[AIM 1]:
Copy the stretch of the threads lecture notes from "CSCI 0300/1310: Fundamentals" through "Monday, April 24)." verbatim.

CSCI 0300/1310: Fundamentals of Computer Systems

⚠️ This is not the current iteration of the course! Head here for the current offering.

Lecture 21: Threads and Race Conditions

🎥 Lecture video (Brown ID required)
💻 Lecture code
❓ Post-Lecture Quiz (due 11:59pm, Monday, April 24).

Threads

Here is a comparison between what a parent and child process shared, and what two threads within the same process share:

Resource	Processes (parent/child)	Threads (within same process)
Code	shared (read-only)	shared
Global variables	copied to separate physical memory in child	shared
Heap	copied to separate physical memory in child	shared
Stack	copied to separate physical memory in child	not shared, each thread has separate stack
File descriptors, etc.	shared	shared

A process can contain multiple threads. All threads within the same process share the same virtual address space and file descriptor table. However, each thread must have its own set of registers and stack. (Think about all the things that would go horribly wrong if two threads used the same stack and ran in parallel on differnt processors!). The processes we have looked at so far all have a single thread running.

Threads allow for concurrency within a single process: even if one thread is blocked waiting for some event (such as I/O from the network or from harddisk), other threads can continue executing. On computers with multiple processors, threads also allow multiple streams of instructions to execute in parallel.

All threads within the same process share the same virtual address space and file descriptor table, but each thread has its own set of registers and stack. The processes we have looked at so far have all been "single-threaded", meaning that they only had one thread. Each process has, at minimum, a single "main" thread – hence, our processes had one and not zero threads. For multi-threaded processes, the kernel stores a set of registers for each thread, rather than for each process. This is necessary because the kernel needs to be able to independently run each thread on a processor and suspend it again to let other threads run.

Race Conditions

Let's look at how our example program in incr-basic.cc uses threads:

void threadfunc(unsigned* x) {
    // This is a correct way to increment a shared variable!
    // ... OR IS IT?!?!?!?!?!?!??!?!
    for (int i = 0; i != 10000000; ++i) {
        *x += 1;
    }
}

int main() {
    std::thread th[4];
    unsigned n = 0;
    for (int i = 0; i != 4; ++i) {
        th[i] = std::thread(threadfunc, &n);
    }
    for (int i = 0; i != 4; ++i) {
        th[i].join();
    }
    printf("%u\n", n);
}

In this code, we run the function threadfunc() concurrently in four threads. The std::thread::join() function makes the main thread block until the thread upon which the join() is called finishes execution. Consequently, the final value of n will be printed by the main thread after all four threads finish.

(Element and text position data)

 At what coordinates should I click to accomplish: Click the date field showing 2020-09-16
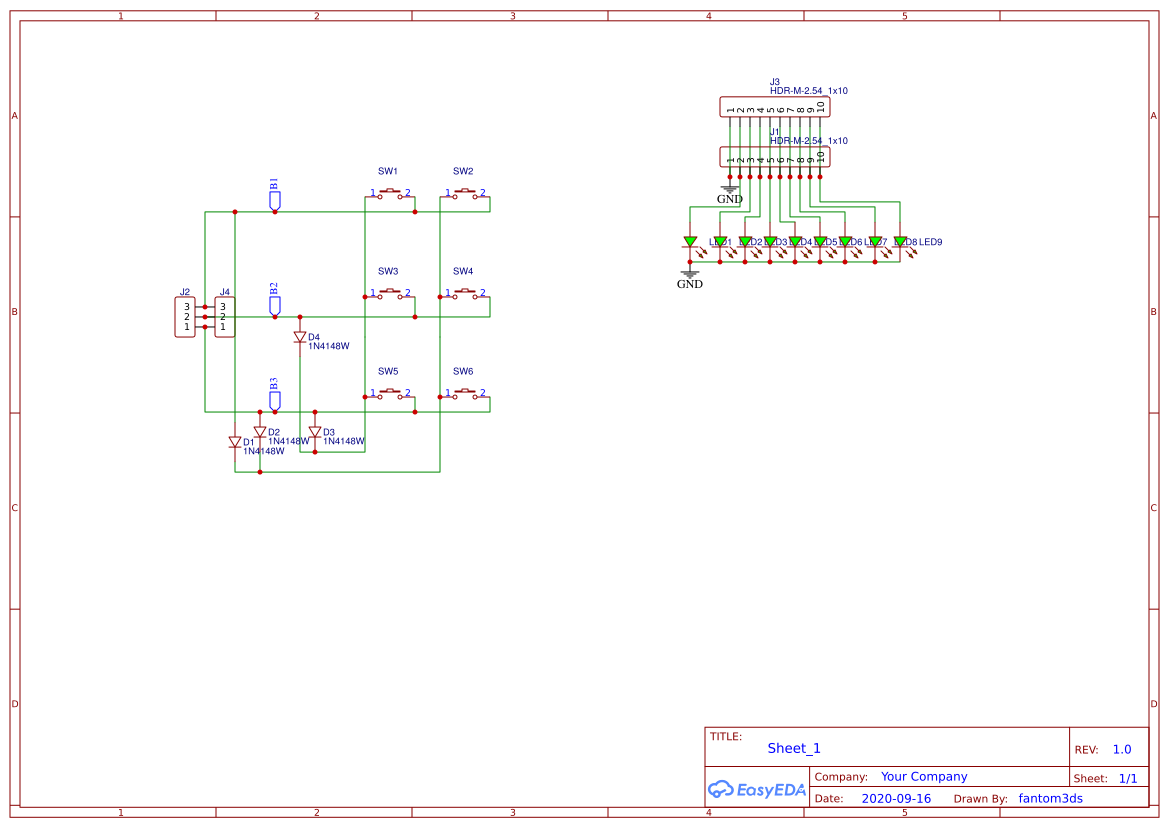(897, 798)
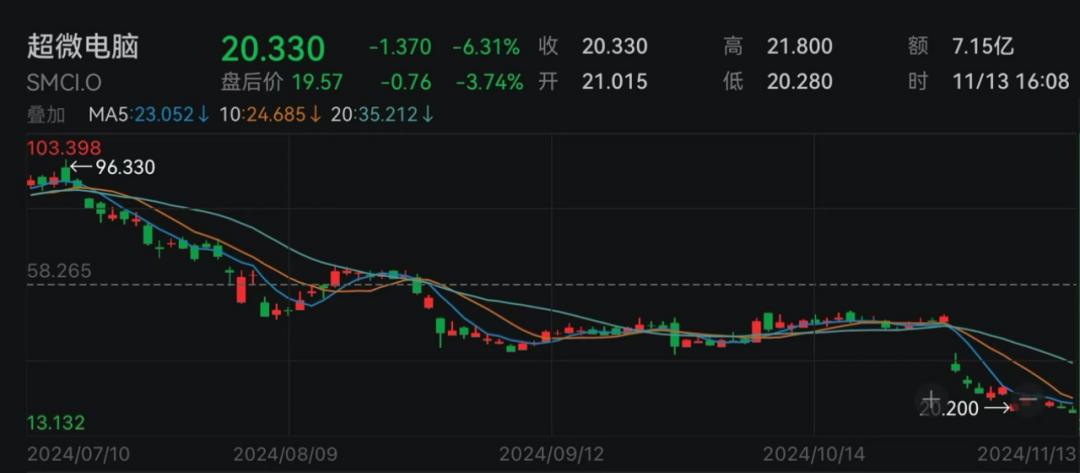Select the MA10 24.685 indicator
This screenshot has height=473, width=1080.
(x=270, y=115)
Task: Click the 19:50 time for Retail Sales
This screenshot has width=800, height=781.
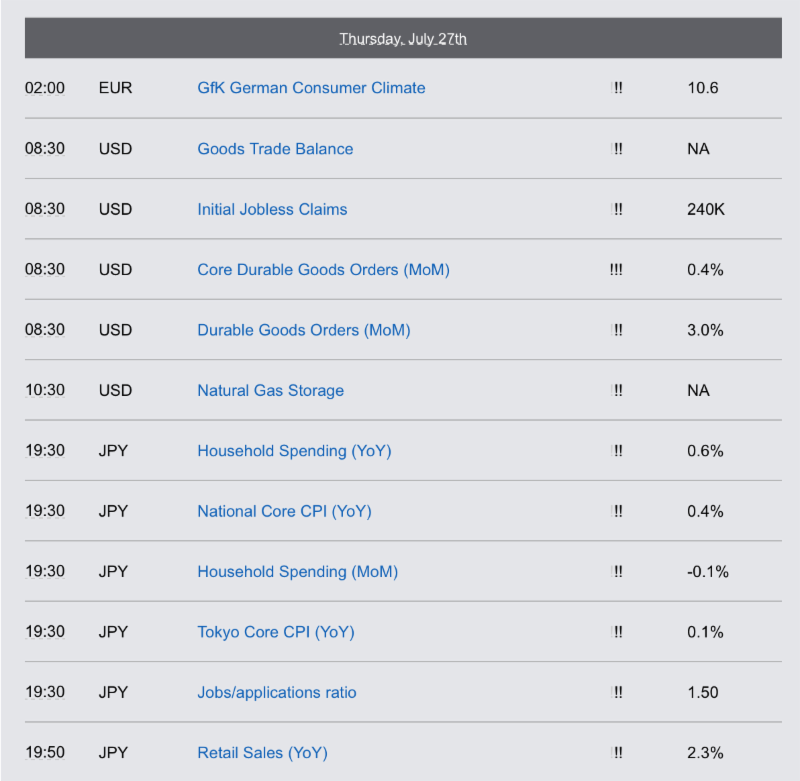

[AIM 2]:
Report how many lines of the records contain the string "screenshot", giving only the number.

[TASK SOLUTION 1]:
CSCI 0300/1310: Fundamentals of Computer Systems

⚠️ This is not the current iteration of the course! Head here for the current offering.

Lecture 21: Threads and Race Conditions

🎥 Lecture video (Brown ID required)
💻 Lecture code
❓ Post-Lecture Quiz (due 11:59pm, Monday, April 24).

[TASK SOLUTION 2]:
2